I get the feeling of a thunder storm brewing, the closeness and this reined in energy are sure signs to my mind. I want to jump up and run out, dancing in the rain drops, getting soaked to the skin. Instead I am surrounded by exam scripts, elastic bands and chatter, listening to the heavy raindrops hit the window. All frustration, all bound up, and the tingling in my fingers doesn't stop.

Monday, May 15, 2006

gangsters galore

Saturday evening found me dining in Donatello's with Lyndsey, catching up on her adventures and trying to avoid the hen nights, and the associated half naked men, screaming in the bar. We guzzled wine like no tomorrow and made plans for future ventures before heading out into the warm night air and a walk to the Nightingale Theatre.

The theatre is above a pub on the corner of Surrey Street. After ordering our interval drinks we stood about, tickets in hand, waiting for the late show of "Ten Thousand Several Doors". It was a fabulous promenade play, with the audience walking from a dark, black-painted room, through back corridors and out of kitchens, from scene to scene. The actors walked past you, brushing you aside or standing menacingly in their well-cut suits, legs apart in true gangster form, whilst the double bass hummed.

We left elated, talking nineteen to the dozen, and headed down to the Speigletent for a last drink and a dance to, unexpectedly, songs from The Jungle Book. The only mar on this fabulous evening was being covered in earth by a hidden assailant by Hanover Crescent on the stroll home.

Friday, May 12, 2006


Insomnia visits about once a year, when my body clock decides that the sleepless nights I've voluntarily put it through are not enough and I could do with one more.

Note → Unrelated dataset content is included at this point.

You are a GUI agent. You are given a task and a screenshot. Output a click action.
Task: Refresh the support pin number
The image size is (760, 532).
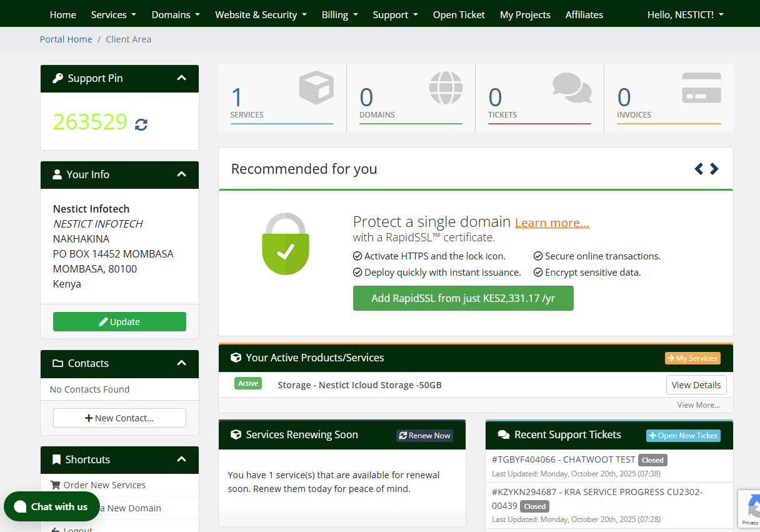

Last night was one such night. Despite the yawning, eye rubbing and general sleepiness, my brain, working much like a freight train, continued to roll on. For the second time in seven days I'm running on three hours sleep.

There are times during one of these nights when I can actually feel myself falling asleep. My eyes close and the world gets much darker than normal, my limbs feel heavy and won't move and a blackness descends in my head. Unfortunately this is normally followed by my helpful brain saying, in a wide awake voice, "you're falling asleep, isn't this weird?"

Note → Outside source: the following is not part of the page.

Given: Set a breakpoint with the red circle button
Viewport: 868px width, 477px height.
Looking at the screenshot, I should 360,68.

Fortunately last night was missing this most frustrating of insomniatic (you see, now I make up words) problems. My body didn't even try to sleep for many hours, so I fidgeted instead. Fidgeting is almost as bad.

A combination of Kaiser Chiefs, Alabama 3 and the fact that I get to drive to work in the sunshine in a sports car, have all meant that I am at present wide awake. I expect my first caffeine injection to hit home shortly, and from then on the day will pass in a confused fashion, with sense being just beyond my grasp. Oh what joys to look forward to!

Wednesday, May 10, 2006

days like these

I'm feeling restless in the sunshine. Instead of being stuck in the office, warm sunlight pouring through the window, I want to be outside, picnicking in Laura Ashley. I'm not quite sure why Laura Ashley. It's not a style that normally comes to mind, but I have suspicisions that I'm finding my romance mojo, and Laura Ashley spells romance.

I'm on my own this morning, and so there isn't the slightest chance of sneaking out to bask in the sunshine. To bring the outside in, I have a large tub of strawberries at my side, which I shall devour (there's another good word) throughout the day. Strawberries are food for the Gods, along with raspberries of course. In my new garden I shall grow them in abundance and descend upon my friends with mountains of the delicious soft red fruits along with tubs on home-made strawberry ice-cream.

Even the scent of strawberries takes me far off into summer, sunburnt skin, barbecue smoke and hot nights when soft sleep takes longer to come. I love spring, with all its freshness and light, but I love the sultriness of summer, the knock of cricket balls and sand in my shoes. In two weeks I'm off to Chelsea and have a couple of days off before the Bank Holiday. To me the late May holiday is the start of summer and whilst not wanting to wish my days away, a part of me can't wait.